**TEXTE PROPOSÉ:**
Motherfucker / Guillaume Martinez et Sylvain Ricard

« Je m’appelle Vermont. Vermont Washington. Mon nom est le symbole de toute une nation : le Vermont est le premier état à avoir rejoint l’union des 13 états fondateurs… Et Washington est le premier président des Etats-Unis d’Amérique…Celui qui participa à la rédaction de cette constitution « respectueuse » des droits de l’homme et du citoyen. »

Vermont Washington, un nom tout en symbole pour une époque trouble que restituent avec justesse Guillaume Martinez et Sylvain Ricard dans cette bande dessinée fictionnelle qui nous plonge dans le quotidien d’un militant Black Panther à la fin des années 1960 aux Etats-Unis. De galères en galères, d’humiliations en agressions, le destin de Vermont est semé d’embûches contre lesquelles il souhaite lutter non plus seul, mais soutenu par son parti.

« Point 1 : nous voulons la liberté. Nous voulons le pouvoir de définir la destinée de notre peuple noir. »

Avoir rejoint les rangs du Black Panther Party, mouvement révolutionnaire de libération des noirs-américains d’inspiration maoïste et marxiste-léniniste, en fait une double menace pour son gouvernement : il lutte pour l’émancipation des noirs, pour la fin de leur ségrégation sociétale, politique et humaine, mais aussi contre les dérives capitalistes du rêve américain.

Vermont a choisi de lutter, de garder la tête haute et de se battre pour ses droits. Héritier d’un passé familial tragique, son choix suscite l’incompréhension auprès de son propre père, qui a vu de ses yeux le grand-père de Vermont se faire assassiner par le Klu Klux Klan. Paré de ses idéaux, Vermont tente à sa manière de trouver de la dignité, d’être « un homme » comme le scandaient les militants pacifistes qui luttaient pour les droits civiques des noirs-américains, et comme le répétait sans cesse leur leader le révérend Martin Luther King Jr. Mais difficile, voire impossible de défendre des acquis juridiques durement acquis lorsque le système lui-même est corrompu, lorsque le racisme et la violence envers les noirs est encore au mieux tolérée par les institutions, au pire soutenue. Difficile de vivre simplement lorsqu’on est un enfant noir dans une école « mixte » où les petits camarades de classe jouent « aux chapeaux blancs pointus » et vous poursuivent pour vous pendre aux arbres.

**EXERCICES PROPOSÉS:**
[a] Réécrivez le passage des entrées allant de la ligne contenant « Click the QQ penguin icon on join button » jusqu'à celle contenant « coord(366,20) », bornes comprises, en remplaçant « splitter » par « divider » sans rien modifier d'autre.
[b] Rédigez la suite du texte présentant la bande dessinée consacrée au militant Black Panther Vermont Washington.

**DONNÉES SOURCES:**
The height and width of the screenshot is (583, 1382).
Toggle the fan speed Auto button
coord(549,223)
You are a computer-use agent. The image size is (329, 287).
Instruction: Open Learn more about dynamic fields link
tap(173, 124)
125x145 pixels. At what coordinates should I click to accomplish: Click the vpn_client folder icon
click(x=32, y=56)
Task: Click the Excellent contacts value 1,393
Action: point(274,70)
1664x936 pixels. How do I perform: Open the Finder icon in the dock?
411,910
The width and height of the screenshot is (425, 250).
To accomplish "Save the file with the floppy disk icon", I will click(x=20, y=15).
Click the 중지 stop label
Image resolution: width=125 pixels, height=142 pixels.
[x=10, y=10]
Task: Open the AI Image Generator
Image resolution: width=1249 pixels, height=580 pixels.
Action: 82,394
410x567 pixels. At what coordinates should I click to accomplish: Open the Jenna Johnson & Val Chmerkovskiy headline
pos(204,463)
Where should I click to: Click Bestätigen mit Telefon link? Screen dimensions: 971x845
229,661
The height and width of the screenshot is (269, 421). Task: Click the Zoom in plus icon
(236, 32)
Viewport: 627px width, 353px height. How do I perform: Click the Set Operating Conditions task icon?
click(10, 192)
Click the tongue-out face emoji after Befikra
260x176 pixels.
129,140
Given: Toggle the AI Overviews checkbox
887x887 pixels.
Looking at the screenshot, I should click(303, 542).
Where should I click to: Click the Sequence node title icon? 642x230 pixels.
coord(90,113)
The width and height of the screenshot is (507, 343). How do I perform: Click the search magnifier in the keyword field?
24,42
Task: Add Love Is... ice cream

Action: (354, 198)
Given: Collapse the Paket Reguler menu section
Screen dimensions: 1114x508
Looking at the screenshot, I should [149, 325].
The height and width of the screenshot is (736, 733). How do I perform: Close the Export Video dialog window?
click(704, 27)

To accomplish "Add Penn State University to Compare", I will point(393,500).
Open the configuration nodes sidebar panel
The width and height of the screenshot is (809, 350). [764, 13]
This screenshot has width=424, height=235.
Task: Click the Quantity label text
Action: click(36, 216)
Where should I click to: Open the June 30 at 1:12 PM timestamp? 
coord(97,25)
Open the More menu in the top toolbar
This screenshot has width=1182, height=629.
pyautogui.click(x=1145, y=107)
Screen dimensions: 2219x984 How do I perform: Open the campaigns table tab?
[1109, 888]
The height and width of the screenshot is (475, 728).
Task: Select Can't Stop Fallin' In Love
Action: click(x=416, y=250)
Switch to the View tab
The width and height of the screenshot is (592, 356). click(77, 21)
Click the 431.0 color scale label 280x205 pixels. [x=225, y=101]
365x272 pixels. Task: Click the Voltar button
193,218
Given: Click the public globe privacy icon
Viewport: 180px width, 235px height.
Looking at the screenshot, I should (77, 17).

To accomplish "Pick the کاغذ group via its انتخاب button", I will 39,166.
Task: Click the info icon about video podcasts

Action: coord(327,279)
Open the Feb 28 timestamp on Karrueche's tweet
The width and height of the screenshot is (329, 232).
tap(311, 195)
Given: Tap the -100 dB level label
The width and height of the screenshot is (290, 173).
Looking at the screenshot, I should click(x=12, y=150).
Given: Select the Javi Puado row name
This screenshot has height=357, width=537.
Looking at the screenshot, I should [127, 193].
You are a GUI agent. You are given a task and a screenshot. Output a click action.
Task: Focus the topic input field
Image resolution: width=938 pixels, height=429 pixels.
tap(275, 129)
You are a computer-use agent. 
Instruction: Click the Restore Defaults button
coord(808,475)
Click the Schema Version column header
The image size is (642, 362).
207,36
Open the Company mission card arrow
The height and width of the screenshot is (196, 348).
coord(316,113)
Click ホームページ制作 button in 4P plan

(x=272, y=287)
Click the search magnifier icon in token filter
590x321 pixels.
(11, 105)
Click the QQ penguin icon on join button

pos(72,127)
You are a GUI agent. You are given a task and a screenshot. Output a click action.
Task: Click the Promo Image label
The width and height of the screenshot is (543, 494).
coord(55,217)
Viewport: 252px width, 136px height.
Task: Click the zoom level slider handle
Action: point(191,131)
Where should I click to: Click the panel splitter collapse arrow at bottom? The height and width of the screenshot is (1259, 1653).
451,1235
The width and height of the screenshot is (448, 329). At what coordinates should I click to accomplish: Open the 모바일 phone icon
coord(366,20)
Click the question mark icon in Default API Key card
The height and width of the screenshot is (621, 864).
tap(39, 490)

**CORRIGÉS:**
[a]
Click the QQ penguin icon on join button

pos(72,127)
You are a GUI agent. You are given a task and a screenshot. Output a click action.
Task: Click the Promo Image label
The width and height of the screenshot is (543, 494).
coord(55,217)
Viewport: 252px width, 136px height.
Task: Click the zoom level slider handle
Action: point(191,131)
Where should I click to: Click the panel divider collapse arrow at bottom? The height and width of the screenshot is (1259, 1653).
451,1235
The width and height of the screenshot is (448, 329). At what coordinates should I click to accomplish: Open the 모바일 phone icon
coord(366,20)

[b]
Ici l’idée n’est pas de retracer fidèlement l’Histoire du mouvement Black Panthers, mais plutôt de nous faire vivre de l’intérieur les injustices et la tension sociale de cette époque. Jusqu’à l’irréparable. La construction intelligente du récit met en regard le manifeste  » Programme en dix points «  des Black Panthers et la réalité vécue par Vermont et ses proches. A chaque point théorique se cogne un événement du quotidien, miroir de la nécessité mais aussi de la difficulté voire l’impossibilité de faire respecter ses droits. La tension monte tout au long du récit, et les traits expressifs en noir et blanc des personnages croqués par Guillaume Martinez appuient la force des propos. Qui ne peuvent, une fois de plus, que nous glacer face à l’actualité de certaines situations.

Pour aller plus loin

Pour creuser un peu sur le sujet du Black Panther Party, mouvement soumis à beaucoup de controverse mais aussi de fantasmes, on pourra se plonger entre autres dans :

Un mouvement de libération et d’autodétermination qui inspire encore aujourd’hui les opprimés qui luttent pour leurs droits, et a vu émerger de grandes figures militantes et politiques telles qu’Angela Davis.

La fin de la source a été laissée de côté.